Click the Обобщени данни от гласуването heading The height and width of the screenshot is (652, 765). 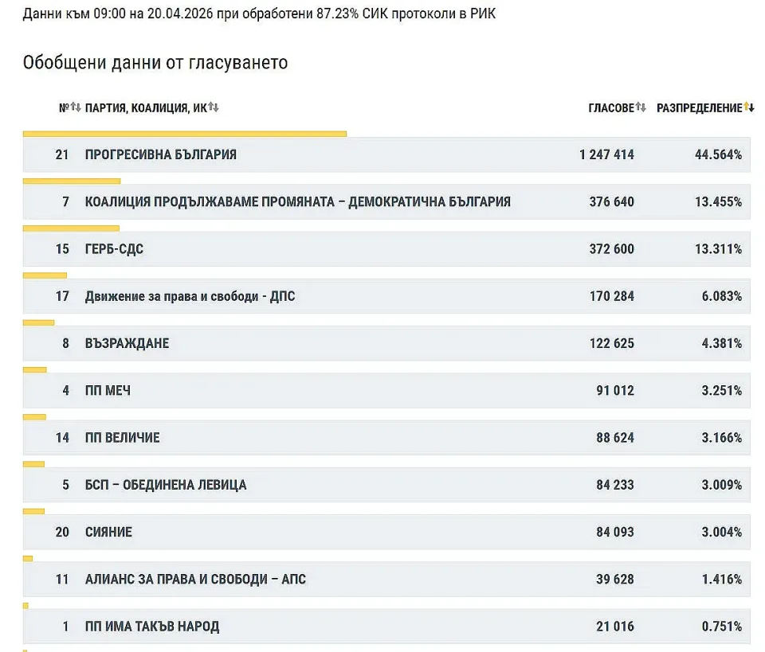155,62
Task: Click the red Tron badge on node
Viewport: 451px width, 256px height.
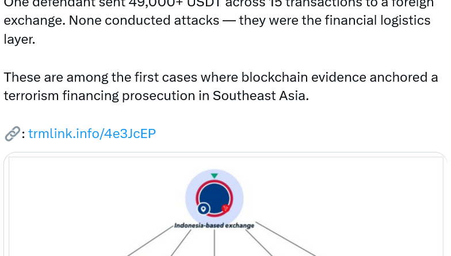Action: click(226, 208)
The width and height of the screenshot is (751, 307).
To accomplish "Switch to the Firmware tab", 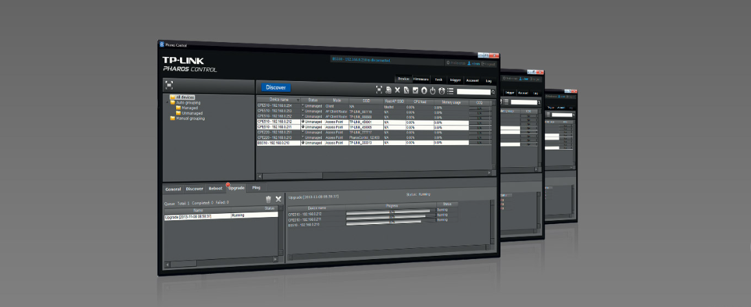I will pyautogui.click(x=421, y=79).
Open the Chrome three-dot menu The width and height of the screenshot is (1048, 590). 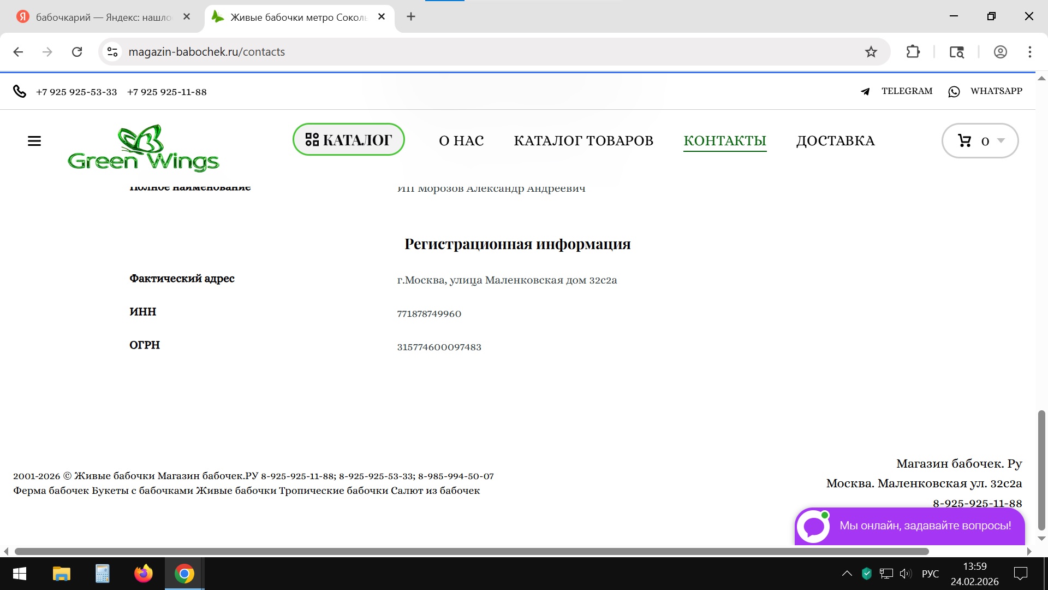[1029, 52]
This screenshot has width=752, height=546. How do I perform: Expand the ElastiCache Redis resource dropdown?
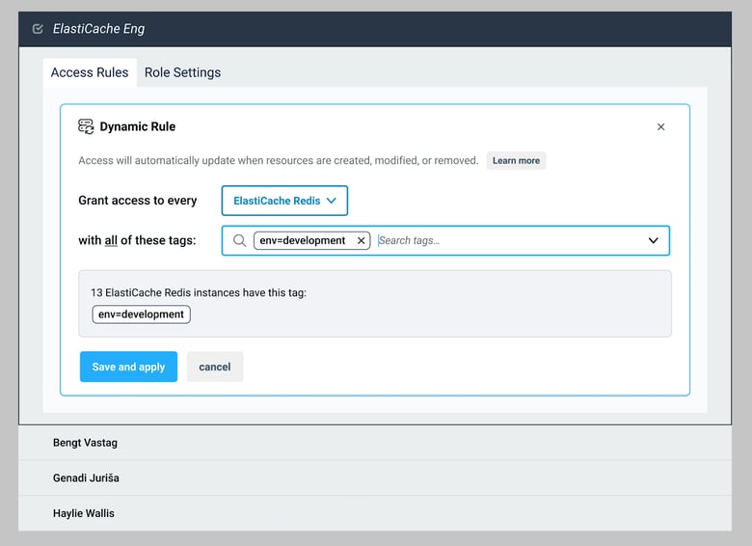pos(284,201)
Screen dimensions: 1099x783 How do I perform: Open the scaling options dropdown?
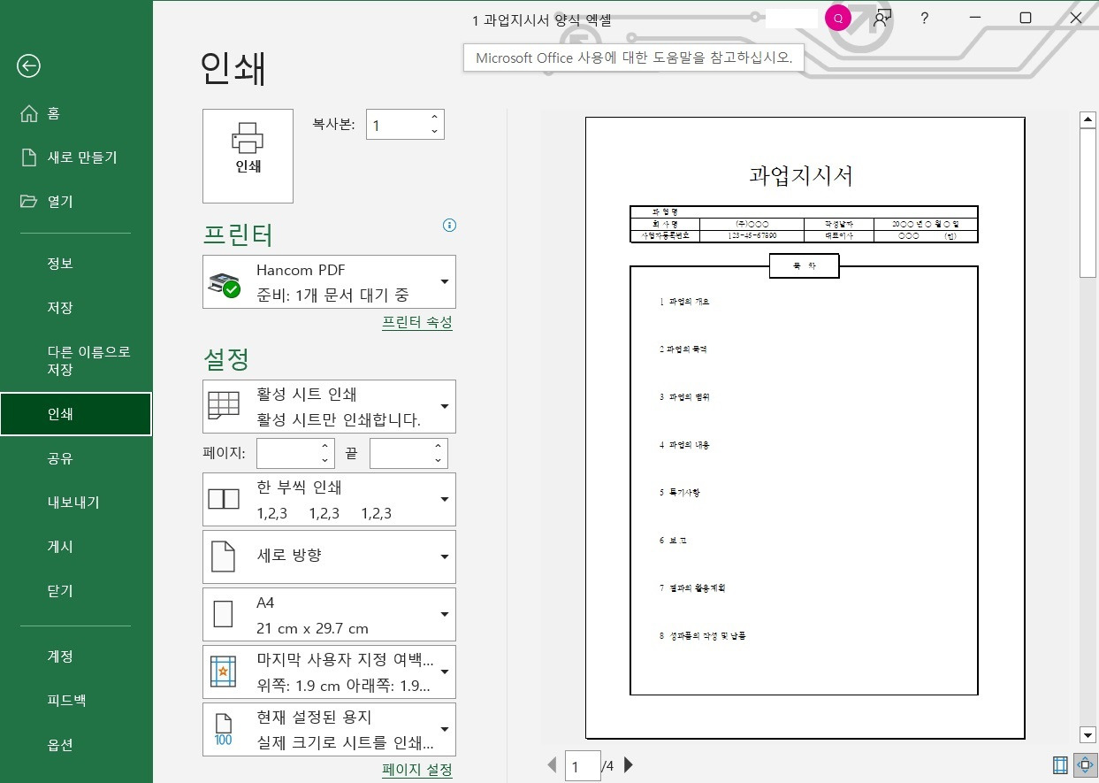click(x=443, y=728)
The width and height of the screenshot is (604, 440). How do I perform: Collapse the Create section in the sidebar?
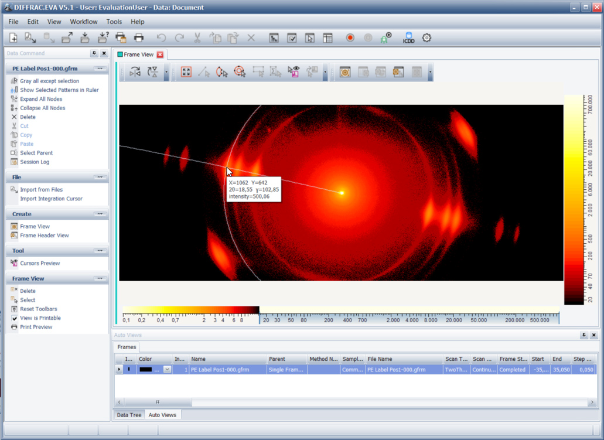click(x=100, y=214)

※

◆ Your task: How many lines above contain the word "dropdown", matching case exactly? Reply with the number only.

◆ Exercise output: 2